Language pretraining

Masked Language Model: is used for For pretraining BERT as a pretraining objective. It is inspired by cloze task. Bi-directional conditioning allows the input to indirectly see itself and model could predict target word in a multi-layered context. Inorder to prevent this, some random tokens from input sequence are masked while pre-training and the objective is to predict original tokens based on context. Contextual representation in BERT fuse both left and right context, which help in predicting the masked token.

  1. The final hidden vectors corresponding to the mask tokens are fed into an output softmax over the vocabulary (as in a standard LM).
  2. This task create mismatch between pre-training and finetuning as [MASK] token doesnt appear in downward task's input (its downside of this approach)
  3. To mitigate above downside, for each 15% of selected tokens:
    • 80% of the times selected token is replaced with [MASK]
    • 10% of times selected token is replaced with random token
    • 10% of times selected token is left unchanged

Next Sentence Prediction (NSP): In addition to MLM, next sentence prediction task is used to pre-train the model using text pairs. As many downstream NLP tasks are based on relationships between two sentences. Monolingual corpus can be used to pre-train model for binarized binarized next sentence prediction task.

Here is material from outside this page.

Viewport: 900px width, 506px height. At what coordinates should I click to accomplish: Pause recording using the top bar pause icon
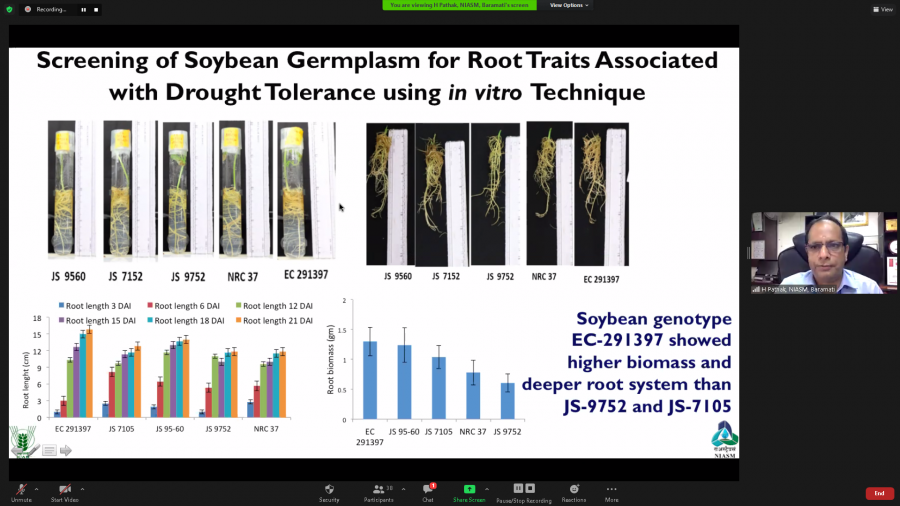(84, 9)
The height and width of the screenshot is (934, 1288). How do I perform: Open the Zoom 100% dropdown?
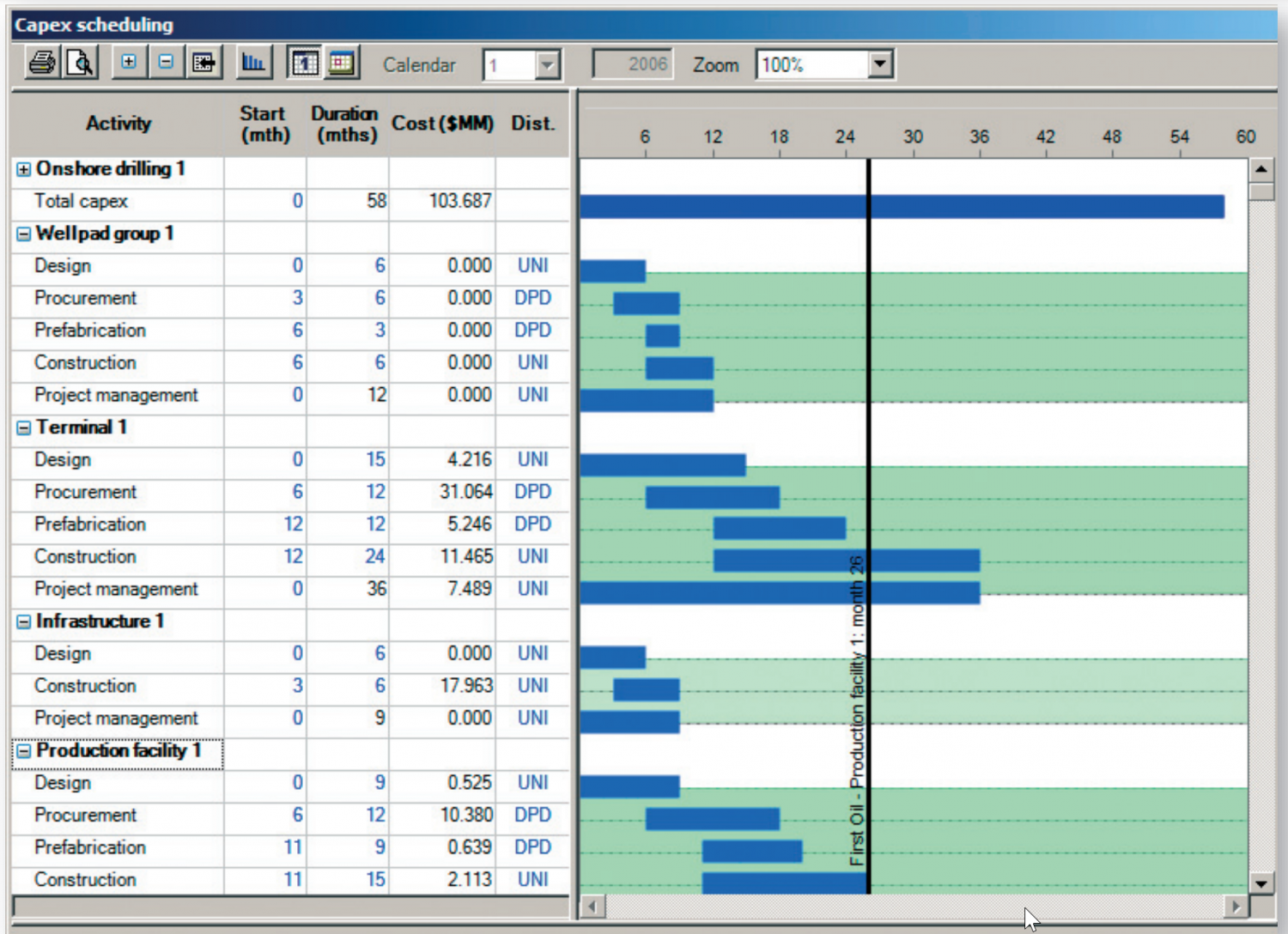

  1. 50% of times when choosing sentences A and B, B is actual next sentence that follows A (labeled as InNext).
  2. 50% of time A and B are random sentences from corpus(labeled as NoNext).

Model Architecture

BERT is a multi-layer bi-directional Transformer encoder based on vanilla Transformer. The paper uses two model. BERT BASE has 12 transformer blocks, 768 Hidden size and 12 self-attention heads. BERT LARGE has 25 transformer blocks, 1024 Hidden size, 16 attention heads. BERT BASE has same size as OpenAI GPT model.

Input/Output Representations

In order to make BERT able to handle tasks which require pair of sentences and a single sentence, it is trained in both settings.

  1. To represent two pair of sentences in a single sequence token [SEP] is used to seprate them.
  2. For a given token its input representations is constructed by adding corresponding token, segment, position embedding
  3. First token of every sequence repreents special class token [CLS].
  4. Final hidden state of [CLS] token is used as aggregate sequence representation for classification.
  5. Paper uses Wordpiece embedding with only 30k token vocabulary.

Pretraining data

For BERT pre-training BooksCorpus (800M words) and English Wikipedia (2500M words) are used. For wikipedia only text passages are used tables, list headers are ignored.

Fine-Tuning BERT

Compared to Pre-training, Fine-tuning is inexpensive as all the state-of-the-art results can be achieved with a few Hours of GPU training or 1 Hour of single TPU training. For different downstream task model is trained differently with available pairs of inputs and output.

Effect of Pre-training Tasks

Terms used below

  • No NSP: A bidirectional model is trained onlu using MLM objective.
  • LTR & No NSP: A left context only model is trained using standard Left-to-right (LTR) language model.
  • BiLSTM: A type of recurrent network with two LSTM layers.
  1. Removing NSP hurts perfromance of QNLI, MNLI, SQuAD 1.1
  2. LTR & No NSP performs worse as compared to No NSP on all tasks.
  3. Adding BiLSTM on top of LTR significantly improved results on SQUAD, but worse than original BERT model
  4. BiLSTM's performance is worse on GLUE tasks.